Could you copy exactly the lines from the one containing "You are a computer-use agent." through the last line of the records below, leaving out any pictures?

▬▬▬▬▬▬▬▬▬▬

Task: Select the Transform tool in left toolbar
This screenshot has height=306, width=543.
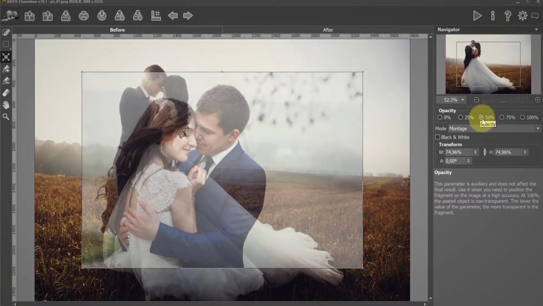Action: (x=6, y=57)
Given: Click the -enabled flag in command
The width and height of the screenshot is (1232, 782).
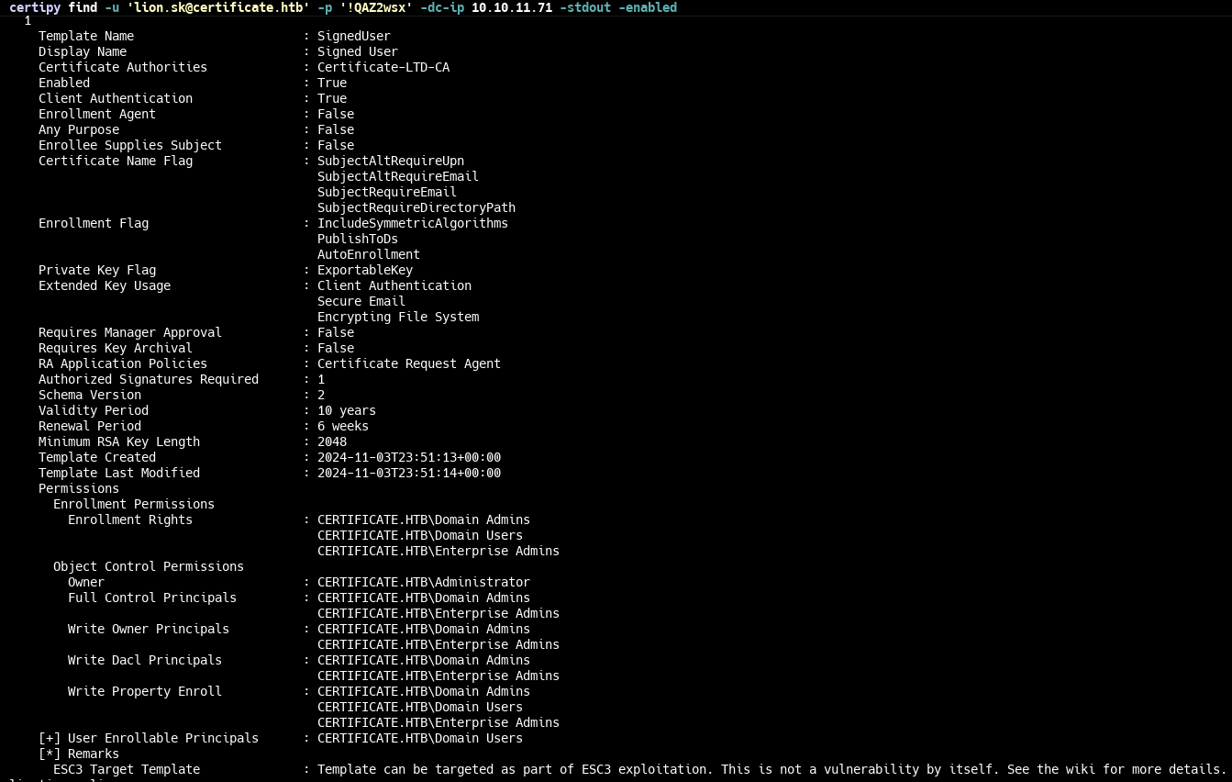Looking at the screenshot, I should coord(647,7).
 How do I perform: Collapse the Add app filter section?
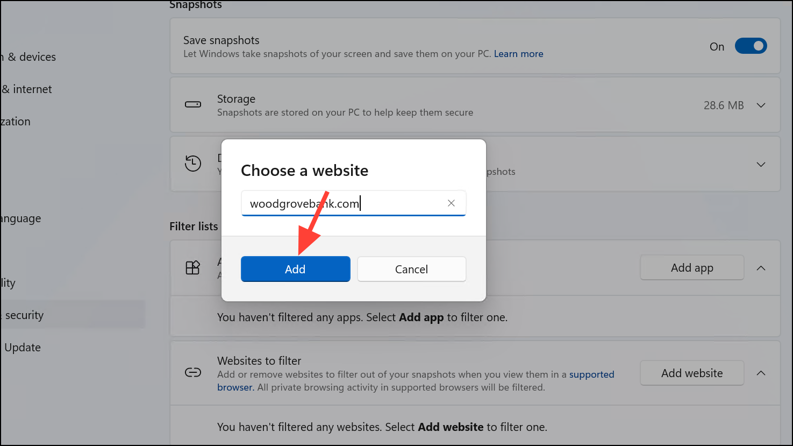pyautogui.click(x=761, y=267)
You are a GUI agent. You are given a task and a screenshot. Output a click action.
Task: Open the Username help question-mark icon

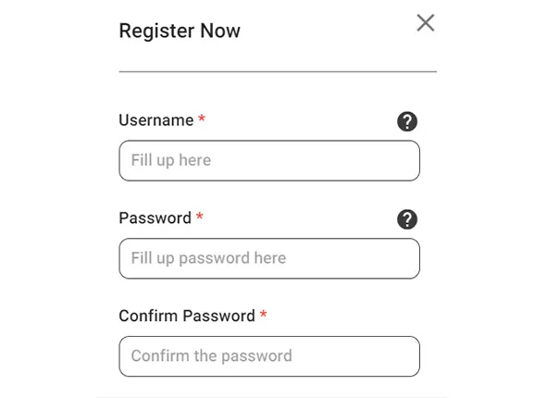407,121
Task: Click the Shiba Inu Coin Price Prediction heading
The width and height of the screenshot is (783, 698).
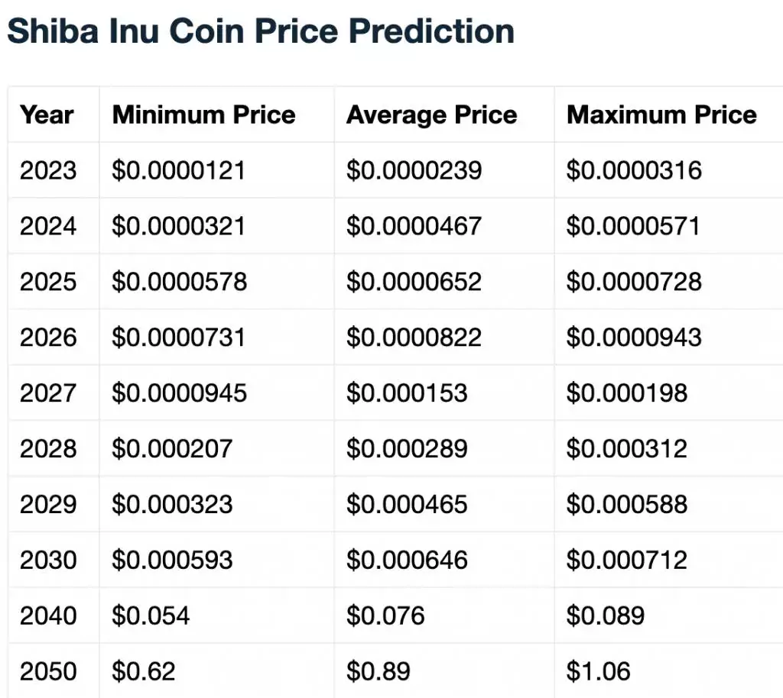Action: click(x=261, y=31)
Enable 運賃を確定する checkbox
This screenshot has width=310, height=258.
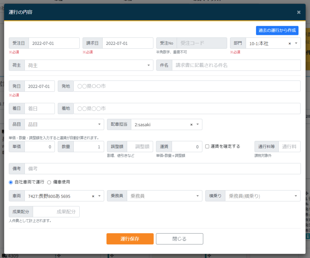click(207, 146)
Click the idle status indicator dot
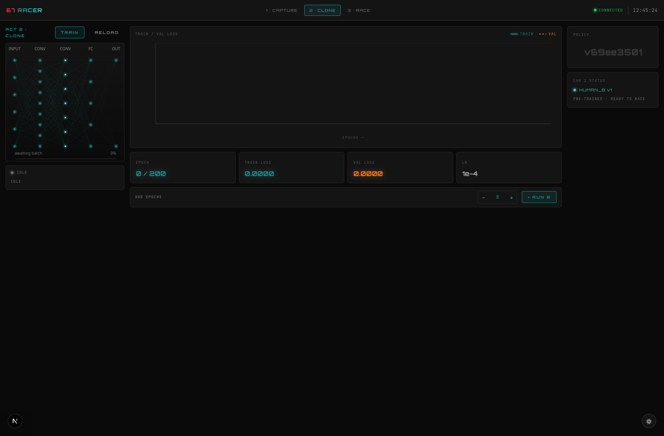 [x=12, y=173]
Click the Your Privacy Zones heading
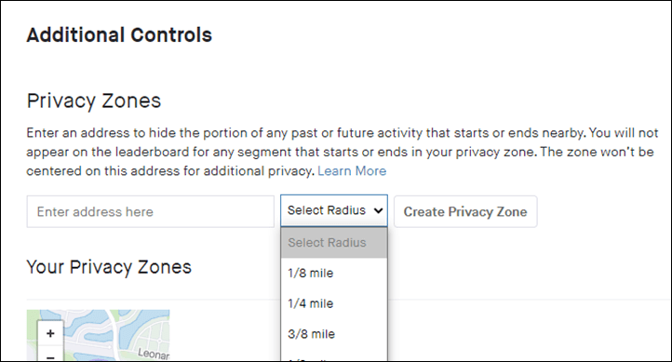Image resolution: width=672 pixels, height=362 pixels. [x=109, y=267]
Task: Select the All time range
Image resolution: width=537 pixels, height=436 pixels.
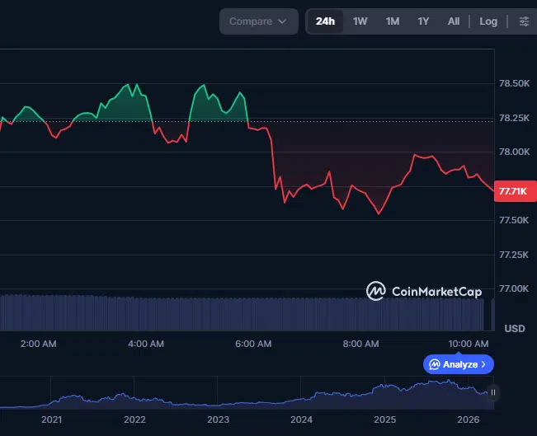Action: click(x=454, y=21)
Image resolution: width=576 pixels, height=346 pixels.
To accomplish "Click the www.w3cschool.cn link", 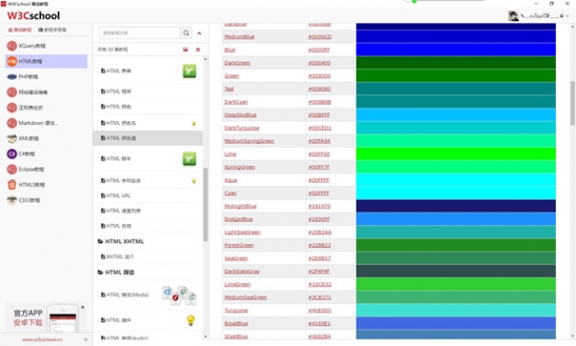I will click(x=42, y=340).
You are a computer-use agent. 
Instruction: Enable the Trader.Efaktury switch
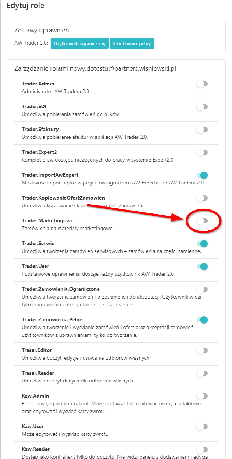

▬▬▬▬▬▬▬▬▬▬

• ANSWER TO THIS TASK
You are a computer-use agent. 
Instruction: Enable the Trader.Efaktury switch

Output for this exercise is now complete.